◆ **Problem statement**: Within the data that follows, set down exactly the lines from the one containing "12 (64, 77)" through the one containing "International (21, 968)", both ends included.

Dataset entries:
▼▼▼

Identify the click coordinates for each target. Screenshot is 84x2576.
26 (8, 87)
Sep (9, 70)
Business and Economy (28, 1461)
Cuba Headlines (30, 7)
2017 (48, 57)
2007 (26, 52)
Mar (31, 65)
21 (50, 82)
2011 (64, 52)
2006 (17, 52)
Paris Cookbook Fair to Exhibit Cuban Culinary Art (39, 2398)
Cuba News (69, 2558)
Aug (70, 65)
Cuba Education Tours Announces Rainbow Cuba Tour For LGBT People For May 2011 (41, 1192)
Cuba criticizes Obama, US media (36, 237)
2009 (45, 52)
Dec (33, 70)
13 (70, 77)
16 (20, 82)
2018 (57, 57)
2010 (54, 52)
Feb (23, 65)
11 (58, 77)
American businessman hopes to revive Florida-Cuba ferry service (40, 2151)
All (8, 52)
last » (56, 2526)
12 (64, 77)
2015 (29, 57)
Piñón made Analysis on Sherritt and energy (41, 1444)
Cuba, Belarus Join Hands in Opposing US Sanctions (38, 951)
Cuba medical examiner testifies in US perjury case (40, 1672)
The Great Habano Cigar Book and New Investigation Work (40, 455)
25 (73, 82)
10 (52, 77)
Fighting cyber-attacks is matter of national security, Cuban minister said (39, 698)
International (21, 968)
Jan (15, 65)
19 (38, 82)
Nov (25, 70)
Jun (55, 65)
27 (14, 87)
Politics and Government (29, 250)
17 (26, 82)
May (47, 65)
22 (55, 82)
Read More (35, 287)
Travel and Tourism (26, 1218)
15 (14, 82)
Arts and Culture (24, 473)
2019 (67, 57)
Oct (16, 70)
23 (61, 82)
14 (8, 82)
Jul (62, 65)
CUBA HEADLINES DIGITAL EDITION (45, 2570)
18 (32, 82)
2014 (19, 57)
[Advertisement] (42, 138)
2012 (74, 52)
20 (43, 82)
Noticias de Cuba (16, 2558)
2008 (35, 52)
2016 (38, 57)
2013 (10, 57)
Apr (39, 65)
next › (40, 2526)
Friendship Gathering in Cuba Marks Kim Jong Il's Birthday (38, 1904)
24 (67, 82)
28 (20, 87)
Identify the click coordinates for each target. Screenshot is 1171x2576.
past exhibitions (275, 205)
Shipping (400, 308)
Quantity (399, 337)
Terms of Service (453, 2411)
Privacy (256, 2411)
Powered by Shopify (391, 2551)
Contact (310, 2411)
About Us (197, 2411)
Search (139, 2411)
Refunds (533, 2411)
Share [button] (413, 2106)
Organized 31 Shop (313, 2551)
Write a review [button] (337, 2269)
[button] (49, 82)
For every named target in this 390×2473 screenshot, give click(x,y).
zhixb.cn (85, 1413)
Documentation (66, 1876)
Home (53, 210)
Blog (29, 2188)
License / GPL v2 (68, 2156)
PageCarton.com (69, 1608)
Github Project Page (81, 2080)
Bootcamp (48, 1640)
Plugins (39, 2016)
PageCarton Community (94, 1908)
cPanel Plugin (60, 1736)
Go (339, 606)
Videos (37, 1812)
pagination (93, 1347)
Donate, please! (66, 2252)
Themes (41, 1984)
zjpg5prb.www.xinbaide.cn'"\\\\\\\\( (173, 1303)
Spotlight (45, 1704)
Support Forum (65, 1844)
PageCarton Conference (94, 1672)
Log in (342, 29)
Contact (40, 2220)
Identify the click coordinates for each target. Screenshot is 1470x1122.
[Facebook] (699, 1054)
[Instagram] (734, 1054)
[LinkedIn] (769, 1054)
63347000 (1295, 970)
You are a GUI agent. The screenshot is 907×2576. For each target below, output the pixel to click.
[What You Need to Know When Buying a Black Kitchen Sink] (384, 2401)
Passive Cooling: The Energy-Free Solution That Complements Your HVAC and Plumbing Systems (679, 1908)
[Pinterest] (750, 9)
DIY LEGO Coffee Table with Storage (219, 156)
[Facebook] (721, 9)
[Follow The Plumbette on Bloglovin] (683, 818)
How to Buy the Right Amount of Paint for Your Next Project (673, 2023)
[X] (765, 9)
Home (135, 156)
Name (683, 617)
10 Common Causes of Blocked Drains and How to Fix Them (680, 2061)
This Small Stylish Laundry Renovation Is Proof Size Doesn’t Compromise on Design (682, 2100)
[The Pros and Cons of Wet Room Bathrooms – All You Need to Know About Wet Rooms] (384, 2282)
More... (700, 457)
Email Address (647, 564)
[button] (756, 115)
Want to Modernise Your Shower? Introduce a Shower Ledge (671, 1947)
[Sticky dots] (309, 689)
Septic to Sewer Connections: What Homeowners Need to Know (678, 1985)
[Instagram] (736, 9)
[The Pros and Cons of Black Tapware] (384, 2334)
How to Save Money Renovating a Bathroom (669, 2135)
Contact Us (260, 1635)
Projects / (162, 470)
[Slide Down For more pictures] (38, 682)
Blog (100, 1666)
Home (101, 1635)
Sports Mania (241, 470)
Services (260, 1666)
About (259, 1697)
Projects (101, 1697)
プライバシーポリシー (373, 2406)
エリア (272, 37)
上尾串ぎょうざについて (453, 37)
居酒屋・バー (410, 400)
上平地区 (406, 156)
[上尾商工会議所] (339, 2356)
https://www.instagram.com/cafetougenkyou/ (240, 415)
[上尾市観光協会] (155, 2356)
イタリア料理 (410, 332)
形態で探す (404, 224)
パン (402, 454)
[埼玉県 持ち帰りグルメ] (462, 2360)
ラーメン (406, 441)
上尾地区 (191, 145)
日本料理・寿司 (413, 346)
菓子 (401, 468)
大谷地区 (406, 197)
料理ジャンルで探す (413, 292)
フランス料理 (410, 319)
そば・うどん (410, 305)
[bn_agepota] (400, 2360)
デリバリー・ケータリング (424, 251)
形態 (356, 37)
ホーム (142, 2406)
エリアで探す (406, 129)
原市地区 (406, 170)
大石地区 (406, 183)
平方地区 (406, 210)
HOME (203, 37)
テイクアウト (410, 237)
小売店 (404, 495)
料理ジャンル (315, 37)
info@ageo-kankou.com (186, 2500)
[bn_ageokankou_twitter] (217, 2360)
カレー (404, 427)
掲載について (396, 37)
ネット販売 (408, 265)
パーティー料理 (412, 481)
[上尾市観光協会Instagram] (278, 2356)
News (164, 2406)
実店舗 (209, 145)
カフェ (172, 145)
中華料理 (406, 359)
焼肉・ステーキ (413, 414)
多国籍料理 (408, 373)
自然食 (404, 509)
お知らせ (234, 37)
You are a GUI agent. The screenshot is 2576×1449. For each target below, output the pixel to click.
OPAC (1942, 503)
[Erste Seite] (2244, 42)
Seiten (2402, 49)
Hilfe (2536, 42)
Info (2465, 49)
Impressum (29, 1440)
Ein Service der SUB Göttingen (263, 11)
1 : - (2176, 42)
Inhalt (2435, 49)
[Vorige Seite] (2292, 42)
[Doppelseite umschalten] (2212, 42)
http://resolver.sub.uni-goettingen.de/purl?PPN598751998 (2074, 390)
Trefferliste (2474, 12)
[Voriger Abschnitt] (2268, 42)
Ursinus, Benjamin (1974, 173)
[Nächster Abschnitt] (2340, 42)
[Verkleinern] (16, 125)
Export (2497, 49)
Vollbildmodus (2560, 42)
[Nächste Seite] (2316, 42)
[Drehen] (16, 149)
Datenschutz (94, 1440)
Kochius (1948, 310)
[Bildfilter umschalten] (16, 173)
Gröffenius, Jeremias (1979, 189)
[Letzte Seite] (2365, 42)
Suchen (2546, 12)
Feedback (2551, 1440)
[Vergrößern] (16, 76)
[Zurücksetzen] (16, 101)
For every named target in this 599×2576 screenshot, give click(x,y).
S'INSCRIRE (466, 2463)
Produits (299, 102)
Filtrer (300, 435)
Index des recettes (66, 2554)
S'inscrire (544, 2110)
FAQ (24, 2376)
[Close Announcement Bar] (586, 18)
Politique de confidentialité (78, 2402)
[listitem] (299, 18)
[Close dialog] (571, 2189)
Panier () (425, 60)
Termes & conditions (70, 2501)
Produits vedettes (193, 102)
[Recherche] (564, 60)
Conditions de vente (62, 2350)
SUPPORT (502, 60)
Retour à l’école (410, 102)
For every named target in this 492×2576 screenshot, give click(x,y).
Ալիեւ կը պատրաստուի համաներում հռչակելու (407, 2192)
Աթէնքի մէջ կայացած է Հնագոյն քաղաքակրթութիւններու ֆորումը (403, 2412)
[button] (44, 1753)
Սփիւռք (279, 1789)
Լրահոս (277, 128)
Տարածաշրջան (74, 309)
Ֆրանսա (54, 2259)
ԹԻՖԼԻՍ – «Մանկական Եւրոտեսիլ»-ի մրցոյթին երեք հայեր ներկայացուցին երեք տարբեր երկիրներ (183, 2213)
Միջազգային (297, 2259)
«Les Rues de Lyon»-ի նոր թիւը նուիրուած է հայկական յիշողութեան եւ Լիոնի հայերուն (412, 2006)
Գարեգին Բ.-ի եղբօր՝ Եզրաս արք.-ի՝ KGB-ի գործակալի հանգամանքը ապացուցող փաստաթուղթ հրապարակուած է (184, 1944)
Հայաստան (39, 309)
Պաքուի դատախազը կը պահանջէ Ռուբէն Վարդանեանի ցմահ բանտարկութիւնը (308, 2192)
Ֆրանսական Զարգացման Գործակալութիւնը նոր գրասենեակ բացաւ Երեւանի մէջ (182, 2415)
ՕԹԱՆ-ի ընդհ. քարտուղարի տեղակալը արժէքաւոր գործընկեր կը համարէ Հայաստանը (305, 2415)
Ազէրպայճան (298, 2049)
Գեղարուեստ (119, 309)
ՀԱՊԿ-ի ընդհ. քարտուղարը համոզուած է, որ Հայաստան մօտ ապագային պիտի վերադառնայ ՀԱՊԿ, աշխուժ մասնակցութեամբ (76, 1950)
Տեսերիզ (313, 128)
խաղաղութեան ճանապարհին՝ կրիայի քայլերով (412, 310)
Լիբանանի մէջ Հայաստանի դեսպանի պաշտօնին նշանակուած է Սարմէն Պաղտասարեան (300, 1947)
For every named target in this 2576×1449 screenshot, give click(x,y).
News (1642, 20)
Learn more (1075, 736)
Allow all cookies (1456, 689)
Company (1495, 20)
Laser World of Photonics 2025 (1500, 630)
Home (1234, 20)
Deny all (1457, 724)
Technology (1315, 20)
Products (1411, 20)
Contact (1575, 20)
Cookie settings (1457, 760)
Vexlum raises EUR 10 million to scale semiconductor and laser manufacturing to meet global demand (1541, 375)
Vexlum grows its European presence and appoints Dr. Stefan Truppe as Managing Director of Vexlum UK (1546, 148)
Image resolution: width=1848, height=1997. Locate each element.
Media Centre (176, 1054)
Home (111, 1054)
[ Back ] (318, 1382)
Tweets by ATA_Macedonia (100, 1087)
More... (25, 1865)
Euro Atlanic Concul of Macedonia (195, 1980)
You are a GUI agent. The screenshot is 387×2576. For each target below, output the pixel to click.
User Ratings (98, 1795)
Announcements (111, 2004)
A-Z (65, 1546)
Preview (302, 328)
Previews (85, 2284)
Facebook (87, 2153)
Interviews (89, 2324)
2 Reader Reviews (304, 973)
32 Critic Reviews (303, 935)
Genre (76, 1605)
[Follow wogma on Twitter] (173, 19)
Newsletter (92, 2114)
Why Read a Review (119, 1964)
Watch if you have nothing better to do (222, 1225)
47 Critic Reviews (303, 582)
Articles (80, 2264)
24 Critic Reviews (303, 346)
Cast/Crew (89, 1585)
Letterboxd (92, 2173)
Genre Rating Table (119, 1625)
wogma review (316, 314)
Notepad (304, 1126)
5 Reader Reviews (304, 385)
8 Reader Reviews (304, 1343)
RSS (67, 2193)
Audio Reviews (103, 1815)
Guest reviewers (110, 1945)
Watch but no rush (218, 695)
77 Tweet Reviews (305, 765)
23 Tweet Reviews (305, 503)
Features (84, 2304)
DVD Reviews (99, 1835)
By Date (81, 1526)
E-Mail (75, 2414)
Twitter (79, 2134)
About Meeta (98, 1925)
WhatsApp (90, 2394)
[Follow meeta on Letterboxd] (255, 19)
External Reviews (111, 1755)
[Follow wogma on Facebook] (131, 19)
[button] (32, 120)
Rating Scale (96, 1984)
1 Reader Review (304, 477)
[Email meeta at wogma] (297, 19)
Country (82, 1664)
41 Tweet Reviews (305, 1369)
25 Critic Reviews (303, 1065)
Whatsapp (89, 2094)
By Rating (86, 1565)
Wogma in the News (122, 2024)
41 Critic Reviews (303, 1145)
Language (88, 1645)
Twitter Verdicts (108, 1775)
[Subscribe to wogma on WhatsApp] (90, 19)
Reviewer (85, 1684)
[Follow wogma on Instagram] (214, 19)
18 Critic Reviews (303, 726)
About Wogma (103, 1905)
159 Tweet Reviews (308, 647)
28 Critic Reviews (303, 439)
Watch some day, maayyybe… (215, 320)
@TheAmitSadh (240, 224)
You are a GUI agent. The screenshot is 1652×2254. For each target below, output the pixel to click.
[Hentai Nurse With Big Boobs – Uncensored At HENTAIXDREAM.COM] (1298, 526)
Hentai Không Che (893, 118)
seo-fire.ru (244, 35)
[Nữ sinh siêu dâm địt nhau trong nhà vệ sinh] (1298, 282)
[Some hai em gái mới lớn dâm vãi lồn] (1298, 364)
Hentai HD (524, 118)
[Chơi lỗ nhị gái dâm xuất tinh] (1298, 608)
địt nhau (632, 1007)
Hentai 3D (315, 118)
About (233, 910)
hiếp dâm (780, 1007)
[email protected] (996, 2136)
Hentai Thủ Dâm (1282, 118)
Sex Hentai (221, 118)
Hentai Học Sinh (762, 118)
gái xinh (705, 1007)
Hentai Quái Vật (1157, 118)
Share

▲▲▲

◆ **Written response**:
12 (64, 77)
2015 (29, 57)
Piñón made Analysis on Sherritt and energy (41, 1444)
Cuba, Belarus Join Hands in Opposing US Sanctions (38, 951)
Cuba medical examiner testifies in US perjury case (40, 1672)
The Great Habano Cigar Book and New Investigation Work (40, 455)
25 (73, 82)
10 (52, 77)
Fighting cyber-attacks is matter of national security, Cuban minister said (39, 698)
International (21, 968)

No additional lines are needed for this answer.